My dad was an only child and my grandparents on his side lived in Tennessee, a place we went every summer, but never on Thanksgiving.
Holiday dinners were reserved for my mom's family who all lived in the same county, a fifteen minute drive across town or on a two-lane highway and country roads. Close enough that we had family dinners at my grandmother's house not just on holidays but every single Sunday.
She would get up a sunrise to cook. Uncle Chet would arrive to take her to church and Aunt Alta would stay behind to finish up. The rest of us would arrive in two cars--the first cousins to arrive staying outside to watch for the second car, playing a game to see who could guess the number of cars that would pass.

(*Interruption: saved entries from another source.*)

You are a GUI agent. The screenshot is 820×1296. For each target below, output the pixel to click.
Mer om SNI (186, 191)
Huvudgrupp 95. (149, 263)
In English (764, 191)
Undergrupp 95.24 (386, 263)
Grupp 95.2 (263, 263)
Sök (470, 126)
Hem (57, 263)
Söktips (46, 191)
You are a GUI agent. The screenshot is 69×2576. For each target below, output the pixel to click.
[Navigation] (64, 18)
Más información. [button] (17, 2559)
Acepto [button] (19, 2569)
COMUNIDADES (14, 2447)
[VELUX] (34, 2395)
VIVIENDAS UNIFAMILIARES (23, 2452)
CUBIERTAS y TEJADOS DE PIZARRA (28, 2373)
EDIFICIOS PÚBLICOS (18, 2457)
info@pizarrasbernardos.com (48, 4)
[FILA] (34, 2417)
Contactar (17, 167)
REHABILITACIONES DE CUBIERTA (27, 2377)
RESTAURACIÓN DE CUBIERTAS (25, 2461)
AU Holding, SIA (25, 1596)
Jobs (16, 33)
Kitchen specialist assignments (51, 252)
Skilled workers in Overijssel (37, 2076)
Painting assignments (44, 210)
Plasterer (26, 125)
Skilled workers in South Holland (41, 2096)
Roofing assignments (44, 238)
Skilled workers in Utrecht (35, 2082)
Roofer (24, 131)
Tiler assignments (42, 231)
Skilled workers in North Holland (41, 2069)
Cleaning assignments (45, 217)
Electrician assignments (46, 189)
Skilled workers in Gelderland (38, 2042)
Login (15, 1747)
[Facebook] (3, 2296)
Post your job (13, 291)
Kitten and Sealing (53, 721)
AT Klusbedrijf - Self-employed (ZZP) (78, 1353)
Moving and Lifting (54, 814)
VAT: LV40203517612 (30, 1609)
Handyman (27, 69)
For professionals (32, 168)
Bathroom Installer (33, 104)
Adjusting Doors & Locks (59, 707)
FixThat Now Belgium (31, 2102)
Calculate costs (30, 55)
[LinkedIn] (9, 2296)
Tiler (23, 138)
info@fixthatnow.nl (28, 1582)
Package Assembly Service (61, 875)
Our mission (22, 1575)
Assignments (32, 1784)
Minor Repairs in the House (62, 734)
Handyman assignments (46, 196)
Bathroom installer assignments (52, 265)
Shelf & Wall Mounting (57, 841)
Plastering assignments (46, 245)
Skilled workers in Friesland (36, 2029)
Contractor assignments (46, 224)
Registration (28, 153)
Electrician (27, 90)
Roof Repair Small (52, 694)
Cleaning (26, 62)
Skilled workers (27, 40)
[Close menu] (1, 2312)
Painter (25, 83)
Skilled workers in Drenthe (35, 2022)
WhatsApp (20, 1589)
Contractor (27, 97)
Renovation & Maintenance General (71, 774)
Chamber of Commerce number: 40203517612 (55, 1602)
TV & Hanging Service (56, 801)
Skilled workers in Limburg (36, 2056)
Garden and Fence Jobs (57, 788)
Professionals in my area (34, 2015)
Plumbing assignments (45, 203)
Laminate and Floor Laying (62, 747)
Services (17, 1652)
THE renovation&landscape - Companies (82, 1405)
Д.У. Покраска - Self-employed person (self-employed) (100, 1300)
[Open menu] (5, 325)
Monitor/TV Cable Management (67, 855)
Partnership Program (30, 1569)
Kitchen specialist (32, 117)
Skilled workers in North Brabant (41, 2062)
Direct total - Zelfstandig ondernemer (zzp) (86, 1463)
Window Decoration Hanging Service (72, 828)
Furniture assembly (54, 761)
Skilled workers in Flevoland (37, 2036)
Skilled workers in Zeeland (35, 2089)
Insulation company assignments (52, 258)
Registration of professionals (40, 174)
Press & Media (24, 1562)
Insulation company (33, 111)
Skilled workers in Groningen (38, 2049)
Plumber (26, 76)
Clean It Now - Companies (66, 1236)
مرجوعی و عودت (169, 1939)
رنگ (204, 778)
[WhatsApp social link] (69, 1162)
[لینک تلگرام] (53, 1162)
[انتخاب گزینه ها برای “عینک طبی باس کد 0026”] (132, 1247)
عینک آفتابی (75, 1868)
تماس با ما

It's the chicken and noodles and home made rolls that I remember best. And Aunt Alta's cakes with a layer of actual fudge on top for icing. No bake cookies. Vegetables from the garden. Most of the dinner served off the top of the stove from sturdy pots. Uncle Chet sitting on the steps, a plate in his lap, a cigarette in his hand, ashes dropped into the cuff of his overalls. The rest of us around the big table with full plates. Sometimes eating in shifts, the cousins going first in a hurry to get outside.
Turkey and dressing and pumpkin pie and sweet potatoes with marshmallows are a fuzzier memory, lost somewhere among the 52 Sundays.
I remember a few dinners that were at our house. Where Dad would get out the leaves for the dining room table and Mom would get out the tablecloth and the better dishes and make jello salads and scalloped potatoes. There were a few dinners at Aunt Ruthie's too, where the big table was in the kitchen and frog legs were occasionally fried and ice tea always served. The two daughters giving their mom a break from the Sunday cooking, even though she still brought rolls and noodles. And Aunt Alta still arrived with dessert.
These were the times when the children's tables came out. Set in another room among protests from the four or five youngest cousins who had to sit there. Where plates were filled from dishes passed around in an orderly fashion and napkins were set out.
I vaguely remember my youngest cousin winning a turkey in some sort of contest one year. Although I also remember him winning a pig. It could have been either one. Or both. Different years probably. Different dinners almost certainly.
I don't remember which of these dinners were Thanksgiving. I remember my grandmother saying grace at every one and feeling secure and comfortable in this familiar circle of family.
And full. I remember always being full at these family dinners. Of chicken and noodles and blessings.